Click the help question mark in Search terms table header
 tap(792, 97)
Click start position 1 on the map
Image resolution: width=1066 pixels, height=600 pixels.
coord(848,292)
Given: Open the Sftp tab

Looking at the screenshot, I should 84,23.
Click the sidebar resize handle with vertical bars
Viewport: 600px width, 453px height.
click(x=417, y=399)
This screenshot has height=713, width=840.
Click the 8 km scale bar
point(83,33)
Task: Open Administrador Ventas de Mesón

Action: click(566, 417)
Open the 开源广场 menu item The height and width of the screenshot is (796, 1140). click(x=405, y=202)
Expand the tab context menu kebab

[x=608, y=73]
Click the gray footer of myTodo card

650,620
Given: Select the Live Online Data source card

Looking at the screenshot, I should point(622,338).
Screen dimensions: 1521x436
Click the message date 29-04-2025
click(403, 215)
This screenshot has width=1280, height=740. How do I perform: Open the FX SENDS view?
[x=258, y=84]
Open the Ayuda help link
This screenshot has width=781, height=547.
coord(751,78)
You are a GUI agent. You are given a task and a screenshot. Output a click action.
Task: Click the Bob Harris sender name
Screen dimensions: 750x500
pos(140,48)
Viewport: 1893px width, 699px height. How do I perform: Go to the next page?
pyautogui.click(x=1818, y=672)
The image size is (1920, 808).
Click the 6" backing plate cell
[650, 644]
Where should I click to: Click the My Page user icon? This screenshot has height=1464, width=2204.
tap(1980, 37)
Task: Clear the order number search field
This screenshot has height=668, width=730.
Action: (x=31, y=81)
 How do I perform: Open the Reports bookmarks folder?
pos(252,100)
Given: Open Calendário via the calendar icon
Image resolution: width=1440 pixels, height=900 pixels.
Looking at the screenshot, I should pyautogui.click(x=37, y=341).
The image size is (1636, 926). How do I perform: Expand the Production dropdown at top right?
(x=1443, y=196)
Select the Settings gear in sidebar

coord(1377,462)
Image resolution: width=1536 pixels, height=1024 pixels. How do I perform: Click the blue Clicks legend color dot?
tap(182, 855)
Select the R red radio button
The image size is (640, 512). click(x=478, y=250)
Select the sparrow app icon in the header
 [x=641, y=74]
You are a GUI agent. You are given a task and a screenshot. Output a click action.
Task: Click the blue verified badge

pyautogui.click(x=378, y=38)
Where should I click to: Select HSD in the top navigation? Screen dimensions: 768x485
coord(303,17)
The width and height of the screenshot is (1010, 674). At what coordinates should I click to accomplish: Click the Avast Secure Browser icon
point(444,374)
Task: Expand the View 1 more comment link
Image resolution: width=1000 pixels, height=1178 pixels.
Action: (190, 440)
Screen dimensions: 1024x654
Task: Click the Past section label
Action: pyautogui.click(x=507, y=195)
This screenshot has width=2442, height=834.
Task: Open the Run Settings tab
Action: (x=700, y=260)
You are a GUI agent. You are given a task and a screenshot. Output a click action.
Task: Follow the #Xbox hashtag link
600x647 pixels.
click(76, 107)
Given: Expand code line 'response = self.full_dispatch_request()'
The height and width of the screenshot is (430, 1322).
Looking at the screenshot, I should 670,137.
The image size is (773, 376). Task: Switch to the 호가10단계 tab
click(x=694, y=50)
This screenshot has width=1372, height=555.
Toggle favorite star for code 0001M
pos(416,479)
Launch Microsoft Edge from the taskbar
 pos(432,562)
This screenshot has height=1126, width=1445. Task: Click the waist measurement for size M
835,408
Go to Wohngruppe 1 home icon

■ **ASSIGNED TASK**:
Write the records out again so that each one matches the original exactly.

■ **TASK SOLUTION**:
Click the help question mark in Search terms table header
 tap(792, 97)
Click start position 1 on the map
Image resolution: width=1066 pixels, height=600 pixels.
coord(848,292)
Given: Open the Sftp tab

Looking at the screenshot, I should 84,23.
Click the sidebar resize handle with vertical bars
Viewport: 600px width, 453px height.
click(x=417, y=399)
This screenshot has height=713, width=840.
Click the 8 km scale bar
point(83,33)
Task: Open Administrador Ventas de Mesón

Action: click(566, 417)
Open the 开源广场 menu item The height and width of the screenshot is (796, 1140). click(x=405, y=202)
Expand the tab context menu kebab

[x=608, y=73]
Click the gray footer of myTodo card

650,620
Given: Select the Live Online Data source card

Looking at the screenshot, I should point(622,338).
Screen dimensions: 1521x436
Click the message date 29-04-2025
click(403, 215)
This screenshot has width=1280, height=740. How do I perform: Open the FX SENDS view?
[x=258, y=84]
Open the Ayuda help link
This screenshot has width=781, height=547.
coord(751,78)
You are a GUI agent. You are given a task and a screenshot. Output a click action.
Task: Click the Bob Harris sender name
Screen dimensions: 750x500
pos(140,48)
Viewport: 1893px width, 699px height. How do I perform: Go to the next page?
pyautogui.click(x=1818, y=672)
The image size is (1920, 808).
Click the 6" backing plate cell
[650, 644]
Where should I click to: Click the My Page user icon? This screenshot has height=1464, width=2204.
tap(1980, 37)
Task: Clear the order number search field
This screenshot has height=668, width=730.
Action: (x=31, y=81)
 How do I perform: Open the Reports bookmarks folder?
pos(252,100)
Given: Open Calendário via the calendar icon
Image resolution: width=1440 pixels, height=900 pixels.
Looking at the screenshot, I should pyautogui.click(x=37, y=341).
The image size is (1636, 926). How do I perform: Expand the Production dropdown at top right?
(x=1443, y=196)
Select the Settings gear in sidebar

coord(1377,462)
Image resolution: width=1536 pixels, height=1024 pixels. How do I perform: Click the blue Clicks legend color dot?
tap(182, 855)
Select the R red radio button
The image size is (640, 512). click(x=478, y=250)
Select the sparrow app icon in the header
 [x=641, y=74]
You are a GUI agent. You are given a task and a screenshot. Output a click action.
Task: Click the blue verified badge

pyautogui.click(x=378, y=38)
Where should I click to: Select HSD in the top navigation? Screen dimensions: 768x485
coord(303,17)
The width and height of the screenshot is (1010, 674). At what coordinates should I click to accomplish: Click the Avast Secure Browser icon
point(444,374)
Task: Expand the View 1 more comment link
Image resolution: width=1000 pixels, height=1178 pixels.
Action: (190, 440)
Screen dimensions: 1024x654
Task: Click the Past section label
Action: pyautogui.click(x=507, y=195)
This screenshot has width=2442, height=834.
Task: Open the Run Settings tab
Action: (x=700, y=260)
You are a GUI agent. You are given a task and a screenshot. Output a click action.
Task: Follow the #Xbox hashtag link
600x647 pixels.
click(76, 107)
Given: Expand code line 'response = self.full_dispatch_request()'
The height and width of the screenshot is (430, 1322).
Looking at the screenshot, I should 670,137.
The image size is (773, 376). Task: Switch to the 호가10단계 tab
click(x=694, y=50)
This screenshot has width=1372, height=555.
Toggle favorite star for code 0001M
pos(416,479)
Launch Microsoft Edge from the taskbar
 pos(432,562)
This screenshot has height=1126, width=1445. Task: Click the waist measurement for size M
835,408
Go to Wohngruppe 1 home icon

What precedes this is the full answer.